Considero que autoridade educativa se faz de forma coletiva, criando condições para essa relação, sem medo, a favor da ciência, da arte e da vida. Só assim seremos capazes viver e lutar no presente para que exista um futuro sonhado.
Porém, somente seremos capazes de assim proceder se tivermos tempo para refletir sobre tudo que estamos vivendo, pois o ativismo cego, nos desconecta com a vida e faz com que adoeçamos física e emocionalmente.
Então, nestes tempos tão confusos, com muitos desgastes que os professores estão vivendo, se assumirem que tem autoridade para debater aquilo que os afligem, para além do interior da escola, convocando a cidade e seus sujeitos, com certeza sairíamos da invisibilidade e mostraríamos a relevância da nossa função. Mas isso só é possível se reconhecermos que sim, temos autoridade para tal.

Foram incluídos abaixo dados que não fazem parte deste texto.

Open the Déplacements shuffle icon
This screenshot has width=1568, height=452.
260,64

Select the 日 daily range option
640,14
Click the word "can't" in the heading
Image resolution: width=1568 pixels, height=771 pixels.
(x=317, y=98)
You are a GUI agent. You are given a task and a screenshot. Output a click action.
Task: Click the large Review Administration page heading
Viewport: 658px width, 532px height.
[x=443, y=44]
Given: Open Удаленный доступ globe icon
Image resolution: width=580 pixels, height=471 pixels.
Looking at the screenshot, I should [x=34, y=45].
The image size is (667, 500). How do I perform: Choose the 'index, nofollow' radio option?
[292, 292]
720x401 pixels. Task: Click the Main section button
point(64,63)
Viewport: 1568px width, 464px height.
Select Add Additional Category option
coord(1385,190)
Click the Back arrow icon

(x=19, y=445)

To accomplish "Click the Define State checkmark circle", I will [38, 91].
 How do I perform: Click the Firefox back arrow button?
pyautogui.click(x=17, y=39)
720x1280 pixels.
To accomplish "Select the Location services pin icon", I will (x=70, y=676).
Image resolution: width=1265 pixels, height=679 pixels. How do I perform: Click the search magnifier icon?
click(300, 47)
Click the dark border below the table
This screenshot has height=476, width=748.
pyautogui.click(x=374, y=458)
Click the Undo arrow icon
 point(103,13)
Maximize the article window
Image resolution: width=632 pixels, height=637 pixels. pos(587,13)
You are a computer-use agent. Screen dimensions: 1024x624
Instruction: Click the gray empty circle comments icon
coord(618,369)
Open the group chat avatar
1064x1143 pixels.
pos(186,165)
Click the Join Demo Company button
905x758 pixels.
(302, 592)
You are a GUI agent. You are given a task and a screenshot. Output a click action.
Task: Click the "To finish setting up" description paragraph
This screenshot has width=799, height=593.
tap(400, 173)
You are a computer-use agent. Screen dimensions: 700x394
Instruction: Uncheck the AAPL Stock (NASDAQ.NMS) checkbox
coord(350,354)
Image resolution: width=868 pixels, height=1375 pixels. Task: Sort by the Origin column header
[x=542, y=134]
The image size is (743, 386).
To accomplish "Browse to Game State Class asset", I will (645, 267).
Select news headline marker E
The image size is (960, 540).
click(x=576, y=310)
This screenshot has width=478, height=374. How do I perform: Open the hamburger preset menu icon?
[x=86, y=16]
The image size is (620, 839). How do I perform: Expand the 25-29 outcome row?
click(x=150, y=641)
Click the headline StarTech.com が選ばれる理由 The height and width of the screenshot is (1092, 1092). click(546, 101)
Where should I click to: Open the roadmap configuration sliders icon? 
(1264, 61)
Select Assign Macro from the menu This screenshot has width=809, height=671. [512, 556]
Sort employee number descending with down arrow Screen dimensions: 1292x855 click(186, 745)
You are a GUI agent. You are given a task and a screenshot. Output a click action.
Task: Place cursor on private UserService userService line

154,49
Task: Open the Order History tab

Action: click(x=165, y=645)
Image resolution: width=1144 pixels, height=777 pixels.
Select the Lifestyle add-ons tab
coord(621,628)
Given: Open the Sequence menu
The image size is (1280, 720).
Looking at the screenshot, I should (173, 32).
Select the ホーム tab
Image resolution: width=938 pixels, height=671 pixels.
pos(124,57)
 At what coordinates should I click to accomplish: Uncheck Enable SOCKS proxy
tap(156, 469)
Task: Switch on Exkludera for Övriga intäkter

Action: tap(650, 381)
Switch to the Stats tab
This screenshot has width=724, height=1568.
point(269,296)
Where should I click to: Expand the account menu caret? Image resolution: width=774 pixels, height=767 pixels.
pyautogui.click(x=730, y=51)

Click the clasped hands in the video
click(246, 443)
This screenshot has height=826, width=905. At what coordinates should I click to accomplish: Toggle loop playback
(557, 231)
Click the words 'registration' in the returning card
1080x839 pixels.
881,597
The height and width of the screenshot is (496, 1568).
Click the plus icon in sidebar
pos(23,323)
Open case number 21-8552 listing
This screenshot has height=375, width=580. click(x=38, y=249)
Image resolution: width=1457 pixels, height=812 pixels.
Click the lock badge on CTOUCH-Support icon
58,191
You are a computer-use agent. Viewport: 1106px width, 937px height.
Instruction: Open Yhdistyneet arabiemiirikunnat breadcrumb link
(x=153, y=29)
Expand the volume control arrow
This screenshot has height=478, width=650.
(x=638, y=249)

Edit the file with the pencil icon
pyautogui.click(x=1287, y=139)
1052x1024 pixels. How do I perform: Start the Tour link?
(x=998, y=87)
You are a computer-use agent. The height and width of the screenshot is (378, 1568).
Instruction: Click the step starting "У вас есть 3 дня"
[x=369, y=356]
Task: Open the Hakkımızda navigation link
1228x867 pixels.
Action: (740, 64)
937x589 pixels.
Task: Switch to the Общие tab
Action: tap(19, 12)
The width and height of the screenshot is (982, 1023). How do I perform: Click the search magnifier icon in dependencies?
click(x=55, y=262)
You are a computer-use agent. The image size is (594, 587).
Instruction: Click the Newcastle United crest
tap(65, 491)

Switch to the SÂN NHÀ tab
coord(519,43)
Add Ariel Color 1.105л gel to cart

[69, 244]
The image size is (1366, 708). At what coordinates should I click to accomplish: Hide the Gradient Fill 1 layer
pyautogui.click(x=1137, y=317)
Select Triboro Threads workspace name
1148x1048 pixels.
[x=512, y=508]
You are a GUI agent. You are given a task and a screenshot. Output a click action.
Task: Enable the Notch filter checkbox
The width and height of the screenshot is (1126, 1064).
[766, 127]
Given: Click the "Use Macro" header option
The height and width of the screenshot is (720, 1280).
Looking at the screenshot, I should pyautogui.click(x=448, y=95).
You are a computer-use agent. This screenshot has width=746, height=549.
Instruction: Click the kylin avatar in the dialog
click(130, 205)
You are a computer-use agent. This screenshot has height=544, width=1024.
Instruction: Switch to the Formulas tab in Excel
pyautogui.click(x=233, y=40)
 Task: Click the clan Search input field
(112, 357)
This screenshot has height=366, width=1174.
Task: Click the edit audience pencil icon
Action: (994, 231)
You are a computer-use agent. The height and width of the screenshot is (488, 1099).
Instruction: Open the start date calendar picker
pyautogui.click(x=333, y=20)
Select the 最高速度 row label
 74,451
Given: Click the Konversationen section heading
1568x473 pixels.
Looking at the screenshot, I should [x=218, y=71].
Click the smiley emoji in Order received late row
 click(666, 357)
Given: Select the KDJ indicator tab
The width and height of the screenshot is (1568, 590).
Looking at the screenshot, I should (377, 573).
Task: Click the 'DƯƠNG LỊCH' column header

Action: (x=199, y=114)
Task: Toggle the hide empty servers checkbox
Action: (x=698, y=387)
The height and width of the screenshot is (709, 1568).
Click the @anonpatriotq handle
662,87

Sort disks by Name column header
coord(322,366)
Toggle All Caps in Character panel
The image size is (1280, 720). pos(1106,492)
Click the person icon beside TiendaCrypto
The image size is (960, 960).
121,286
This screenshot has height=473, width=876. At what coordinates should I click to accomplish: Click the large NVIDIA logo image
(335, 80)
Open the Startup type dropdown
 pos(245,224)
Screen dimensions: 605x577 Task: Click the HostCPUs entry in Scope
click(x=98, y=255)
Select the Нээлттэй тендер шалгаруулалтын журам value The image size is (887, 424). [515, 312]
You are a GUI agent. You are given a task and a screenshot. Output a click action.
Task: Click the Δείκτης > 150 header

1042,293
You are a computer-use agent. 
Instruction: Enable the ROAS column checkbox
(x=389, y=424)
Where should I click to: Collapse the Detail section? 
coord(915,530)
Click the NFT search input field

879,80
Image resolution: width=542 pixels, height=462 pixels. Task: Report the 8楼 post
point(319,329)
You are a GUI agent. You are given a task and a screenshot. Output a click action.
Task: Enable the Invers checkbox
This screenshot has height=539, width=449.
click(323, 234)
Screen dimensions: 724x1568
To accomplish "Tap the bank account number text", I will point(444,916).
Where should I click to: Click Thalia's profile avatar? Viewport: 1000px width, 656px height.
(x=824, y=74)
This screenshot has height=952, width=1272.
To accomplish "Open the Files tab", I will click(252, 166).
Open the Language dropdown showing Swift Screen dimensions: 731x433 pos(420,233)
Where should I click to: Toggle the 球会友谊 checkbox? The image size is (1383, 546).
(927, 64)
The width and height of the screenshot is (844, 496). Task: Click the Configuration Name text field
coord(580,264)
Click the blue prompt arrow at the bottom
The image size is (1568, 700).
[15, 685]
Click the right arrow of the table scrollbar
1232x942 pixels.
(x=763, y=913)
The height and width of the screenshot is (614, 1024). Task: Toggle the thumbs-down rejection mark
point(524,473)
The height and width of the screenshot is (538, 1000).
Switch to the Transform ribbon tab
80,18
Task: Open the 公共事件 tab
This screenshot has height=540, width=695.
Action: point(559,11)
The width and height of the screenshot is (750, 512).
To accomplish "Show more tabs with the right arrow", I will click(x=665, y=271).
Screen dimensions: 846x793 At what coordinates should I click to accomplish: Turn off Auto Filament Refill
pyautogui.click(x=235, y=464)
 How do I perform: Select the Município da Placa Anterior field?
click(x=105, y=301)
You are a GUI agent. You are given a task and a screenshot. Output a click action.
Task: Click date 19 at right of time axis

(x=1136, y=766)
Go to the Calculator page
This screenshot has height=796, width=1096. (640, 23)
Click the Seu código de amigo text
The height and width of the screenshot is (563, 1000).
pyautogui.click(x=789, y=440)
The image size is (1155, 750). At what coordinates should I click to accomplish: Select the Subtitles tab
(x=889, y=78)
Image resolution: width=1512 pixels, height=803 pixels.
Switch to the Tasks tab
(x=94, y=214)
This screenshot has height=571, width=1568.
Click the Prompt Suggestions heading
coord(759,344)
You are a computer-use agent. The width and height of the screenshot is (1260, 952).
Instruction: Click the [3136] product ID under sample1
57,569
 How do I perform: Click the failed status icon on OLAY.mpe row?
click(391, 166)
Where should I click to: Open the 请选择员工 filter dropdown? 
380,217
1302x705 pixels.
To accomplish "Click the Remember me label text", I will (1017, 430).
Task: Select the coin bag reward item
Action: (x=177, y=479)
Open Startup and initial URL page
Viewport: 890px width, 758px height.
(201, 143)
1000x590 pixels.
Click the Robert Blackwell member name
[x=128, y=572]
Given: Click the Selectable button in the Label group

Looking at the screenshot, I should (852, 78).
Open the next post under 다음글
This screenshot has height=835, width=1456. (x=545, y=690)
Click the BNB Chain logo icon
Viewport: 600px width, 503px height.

Tivemos que aprender coisas que nem imaginávamos ser capazes, além de experimentarmos trabalhar em um outro tempo, em que não há mais separação entre trabalho e casa. A pandemia do novo coronavirus misturou tudo em um único espaço: a casa.
Desse lugar que passamos a habitar temos que cuidar, trabalhar e descansar. O trabalho doméstico e o profissional passaram a ocupar a maior parte do nosso tempo, sem descanso possível. Depois de tantas horas sentadas, para quem passava a maior parte do tempo em pé, vieram para corroborar na já complicada vida, as dores físicas, que são muitas. Não tem sido fácil mesmo. Por tudo que vivemos, afirmo não vamos abrir mão da autoridade que temos!
Finalizo questionando os leitores: a educação deve seguir sendo uma atividade marginal na nossa sociedade, que só diz respeito à escola, estando a serviço de uma economia de mercado ou deve ser algo que rege toda a sociedade como o caminho para projetarmos o futuro?
E os professores: que espaço precisam ocupar na sociedade para saírem da invisibilidade imposta por essa sociedade?
Não há resposta pronta, nem receita a ser seguida. Só não podemos mais acreditar que o reconhecimento do nosso trabalho chegará de fora e para isso, basta esperar. Pois saibam, que assim, não chegará.
Como nos ensinou Geraldo Vandré[1], “quem sabe faz a hora, não espera acontecer”, vamos aproveitar a tal efeméride não para lamentar ou reclamar, mais para comemorar o Dia do Professor na luta pela mudança de paradigma social a respeito do valor da educação, da escola e dos professores/es.
Vamos assumir a autoridade educativa que temos para podermos protagonizar com coragem as mudanças que desejamos, em respeito a nós mesmos e aos alunos. A hora é agora e o futuro será aquele que cultivarmos hoje. Parabéns professores/as, sem o nosso trabalho, a sociedade não conseguirá avançar rumo à construção de um mundo mais justo e cuidadoso.
[1] Música “pra não dizer que não falei das flores”, Geraldo Vandré, 1968.